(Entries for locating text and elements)
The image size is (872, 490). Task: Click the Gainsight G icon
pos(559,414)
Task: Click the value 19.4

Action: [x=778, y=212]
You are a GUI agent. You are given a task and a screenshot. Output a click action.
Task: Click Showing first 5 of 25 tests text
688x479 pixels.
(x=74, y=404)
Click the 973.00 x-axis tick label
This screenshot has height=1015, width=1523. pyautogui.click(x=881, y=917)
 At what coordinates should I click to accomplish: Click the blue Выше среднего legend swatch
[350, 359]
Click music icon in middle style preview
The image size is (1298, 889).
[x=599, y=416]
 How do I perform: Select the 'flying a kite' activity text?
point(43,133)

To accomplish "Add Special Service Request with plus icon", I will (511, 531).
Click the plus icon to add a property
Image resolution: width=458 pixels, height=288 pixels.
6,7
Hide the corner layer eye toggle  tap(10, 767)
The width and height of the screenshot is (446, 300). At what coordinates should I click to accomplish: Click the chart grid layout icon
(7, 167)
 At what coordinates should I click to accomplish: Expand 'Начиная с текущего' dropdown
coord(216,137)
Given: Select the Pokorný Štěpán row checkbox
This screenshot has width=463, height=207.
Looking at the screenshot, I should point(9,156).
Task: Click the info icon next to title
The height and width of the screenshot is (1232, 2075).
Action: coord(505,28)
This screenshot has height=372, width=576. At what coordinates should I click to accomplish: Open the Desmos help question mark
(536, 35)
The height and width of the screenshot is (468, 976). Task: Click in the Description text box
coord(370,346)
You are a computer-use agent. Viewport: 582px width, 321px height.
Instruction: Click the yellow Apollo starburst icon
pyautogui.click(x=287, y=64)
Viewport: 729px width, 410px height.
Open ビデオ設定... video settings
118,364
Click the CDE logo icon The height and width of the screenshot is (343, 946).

Written task: Reproduce the listing verbatim from the line containing "Hide the corner" through the line containing "coord(370,346)", including both of those lines.

Result:
Hide the corner layer eye toggle  tap(10, 767)
The width and height of the screenshot is (446, 300). At what coordinates should I click to accomplish: Click the chart grid layout icon
(7, 167)
 At what coordinates should I click to accomplish: Expand 'Начиная с текущего' dropdown
coord(216,137)
Given: Select the Pokorný Štěpán row checkbox
This screenshot has width=463, height=207.
Looking at the screenshot, I should point(9,156).
Task: Click the info icon next to title
The height and width of the screenshot is (1232, 2075).
Action: coord(505,28)
This screenshot has height=372, width=576. At what coordinates should I click to accomplish: Open the Desmos help question mark
(536, 35)
The height and width of the screenshot is (468, 976). Task: Click in the Description text box
coord(370,346)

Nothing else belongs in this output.